Le gouvernement provincial du Nord-Kivu durcit le ton face à la consommation jugée excessive de boissons fortement alcoolisées. À Beni, une nouvelle mesure interdit désormais la vente et la consommation d’alcool durant les heures matinales, dans une ville où la prolifération de ces produits et leur accessibilité généralisée inquiètent les autorités.
Une réponse à une crise sociale visible
La décision s’inscrit dans un contexte de consommation incontrôlée touchant toutes les couches de la population, y compris les jeunes. Dans plusieurs quartiers, notamment Malepe, des opérations d’interpellation ont été menées la semaine dernière contre des tenanciers de débits de boisson accusés de vendre des produits considérés comme toxiques pour la jeunesse.
Cette approche traduit une volonté politique de contenir un phénomène qui dépasse désormais le cadre individuel pour devenir une question de santé publique et de sécurité urbaine.
Une mesure contournée sur le terrain
Malgré la fermeté affichée, l’application de cette décision se heurte à des stratégies d’adaptation développées par les consommateurs. L’usage de sachets plastiques discrets pour transporter l’alcool permet de contourner les contrôles et de poursuivre la consommation à l’abri des regards.
Ce phénomène met en évidence une limite classique des politiques restrictives : sans adhésion sociale forte, les mesures tendent à se déplacer vers des formes plus clandestines plutôt qu’à disparaître.
Une normalisation inquiétante chez les mineurs
L’un des aspects les plus préoccupants reste l’accès facilité des mineurs à l’alcool et aux cigarettes, en dépit des mentions légales interdisant leur vente aux moins de 18 ans. Dans plusieurs points de vente, ces règles semblent ignorées, contribuant à banaliser des pratiques à haut risque dès le plus jeune âge.

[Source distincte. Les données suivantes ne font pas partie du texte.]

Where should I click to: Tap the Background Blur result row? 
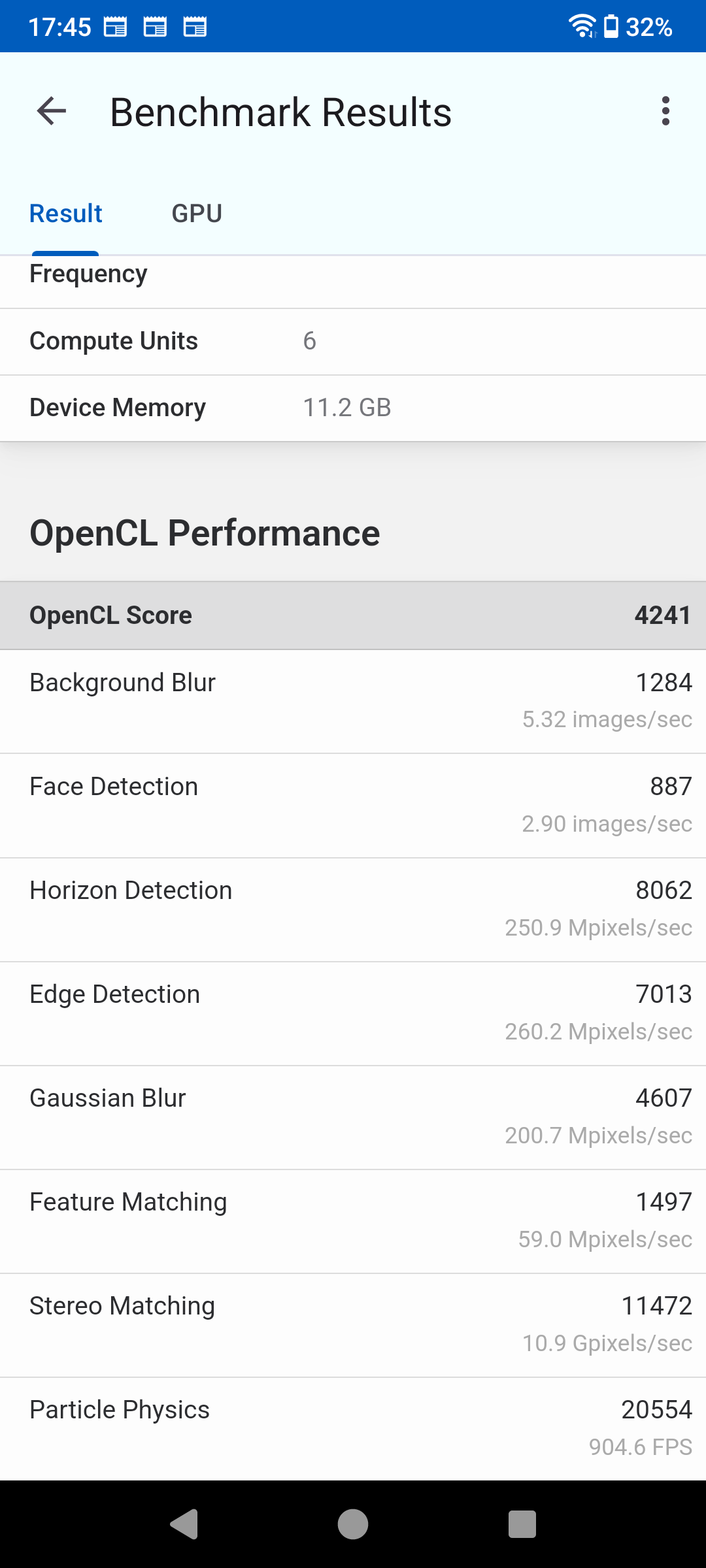353,701
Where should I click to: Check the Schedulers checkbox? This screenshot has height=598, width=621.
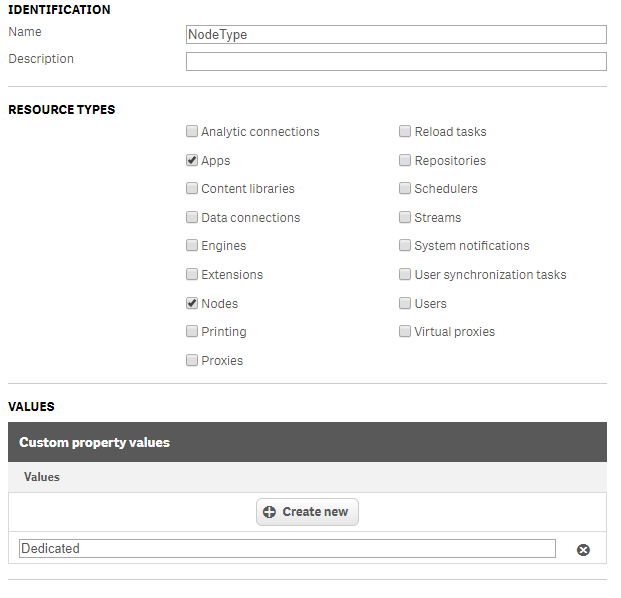(x=405, y=188)
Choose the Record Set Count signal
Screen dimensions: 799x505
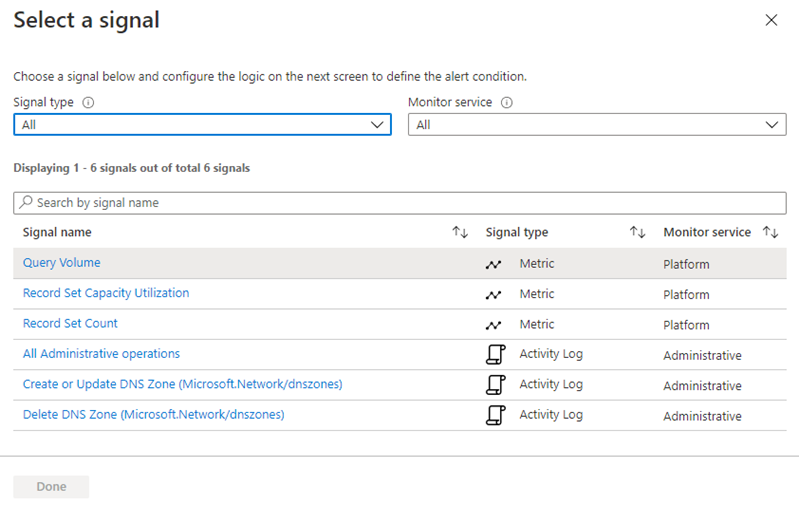point(70,323)
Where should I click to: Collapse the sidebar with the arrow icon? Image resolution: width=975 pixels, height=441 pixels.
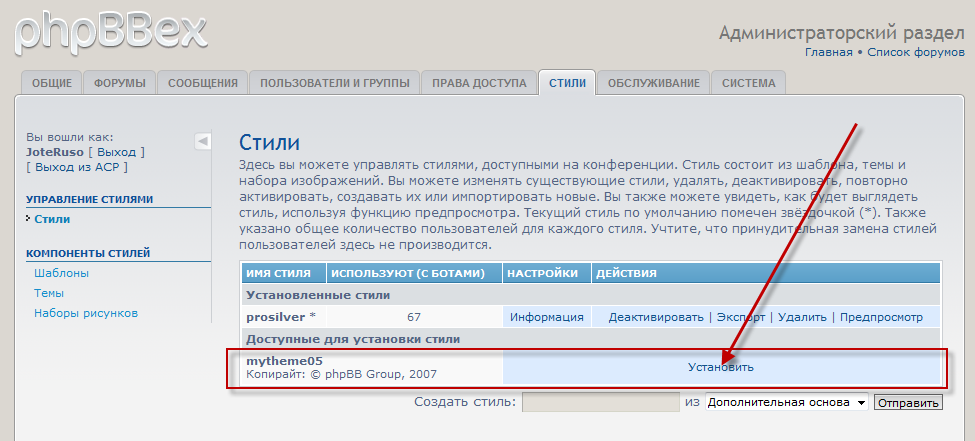[x=203, y=141]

Les témoignages recueillis illustrent cette réalité. Certains vendeurs reconnaissent privilégier les gains économiques au détriment des normes, évoquant même une tolérance implicite liée à des complicités ou à une consommation généralisée, y compris parmi certains agents censés faire appliquer la loi.
Entre adhésion citoyenne et résistance sociale
Si une partie de la population salue cette initiative, notamment des structures de jeunes mobilisées contre l’alcoolisme, une autre frange y oppose une résistance active. Pour certains consommateurs, la mesure est perçue comme une contrainte plutôt qu’une solution.
Cette dualité révèle une fracture entre la volonté institutionnelle de régulation et les pratiques sociales ancrées dans le quotidien urbain.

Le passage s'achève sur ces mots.